Fiber optic cable is already used as a sensor today, strung along pipelines and placed in buildings, but as Mazur explained, the features that make fiber a good sensor are the exact opposite of those that make fiber a good telecommunications material. Fiber sensors are extremely sensitive to changes in their position and vibrations, so telecommunications firms use a ton of digital signal processing to make sure the signal of the data flowing over the cable is separated from the noise of the environment around the cable.
But Mazur aims to figure out a way to use the existing fiber optic cables (and any new ones put in place for communications) as a sensor without sacrificing its ability to transmit data. For example, the subsea cables spanning the ocean could become a tool for geophysicists trying to predict the next earthquake or tsunami.
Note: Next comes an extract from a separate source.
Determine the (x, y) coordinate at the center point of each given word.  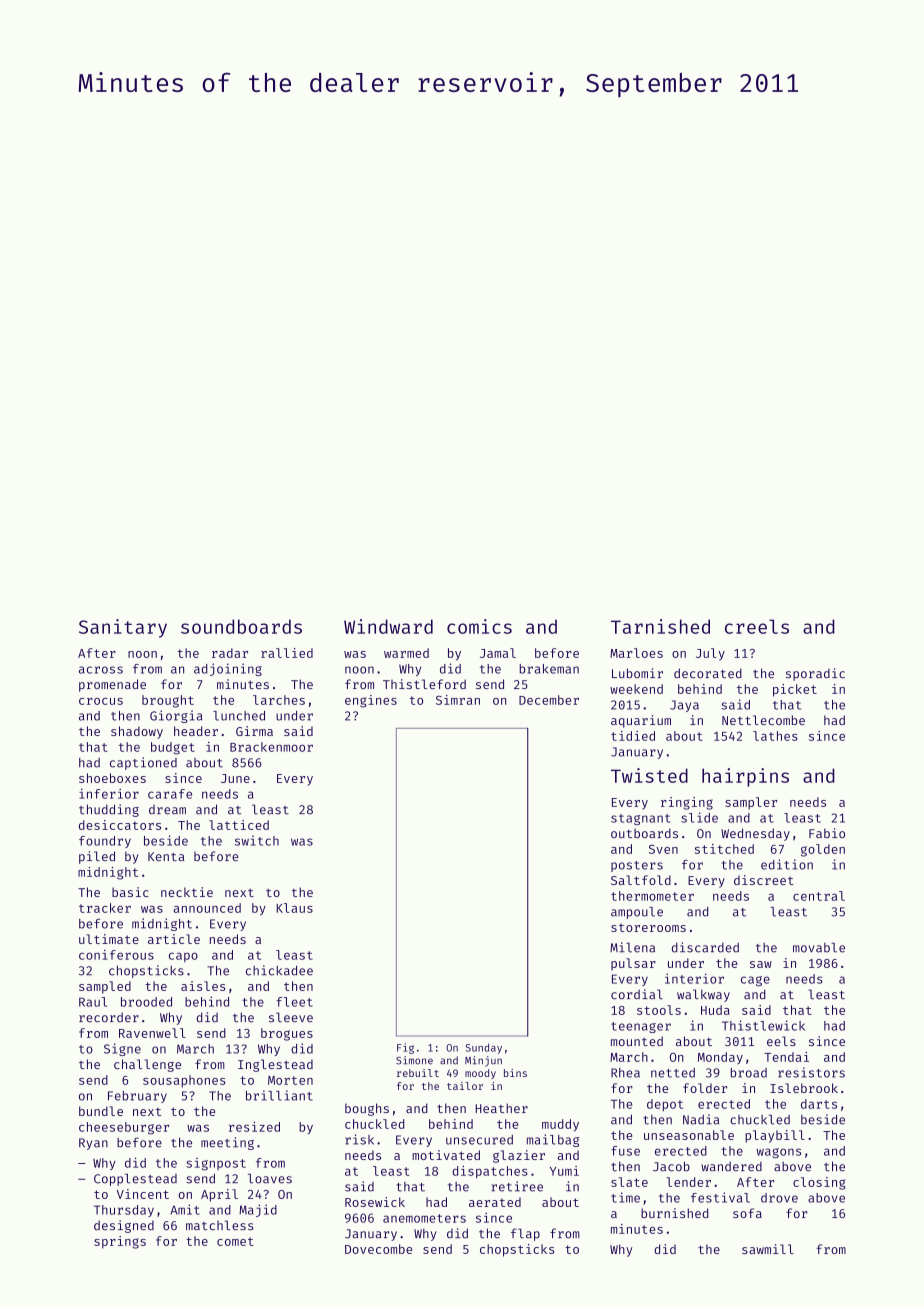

Or they could provide valuable information about ocean currents or deep sea temperatures.
In buildings, fiber could be used to detect structural changes and damage caused by vibrations, while fiber laid near train tracks could detect damage to tracks and even the passage of trains.
But when it comes to sensing, the miles-long ropes of fiber currently used in telecommunications are too long. Sending data using light over long distances requires the use of optical repeaters that pick up the data as the transmission falls off and sends it along. Think of it as a relay race conducted by light and electronics, with the packets of data as the baton. Sensor readings can’t get passed along in that relay.
There are other challenges. Indeed, it’s still early days for this research. Mazur and Bell Labs have built a 524-kilometer-long (326-mile-long) aerial test cable between Gothenburg and Karlstad in Sweden to test some of the sensing capabilities of communications fiber. He presented the results of those tests in March. Research from Bell Labs may or may not make it into the real world, however, and Mazur referred my questions about timing and deployment to the optical business unit at Nokia.
If sensing does get deployed as part of a communications link, it’s unclear how sensor data would get translated into insights and be shared with interested parties. Generally communications firms care most about getting bits across a network, not what else that network can tell us.
Perhaps governmental or enterprise clients would contract with a fiber company to piggyback on the telecommunications infrastructure for their own business. It’s too soon to worry about that yet, but it’s a problem I think would be a good one to have. More sensing, especially sensing based on equipment we already have deployed, is a good thing.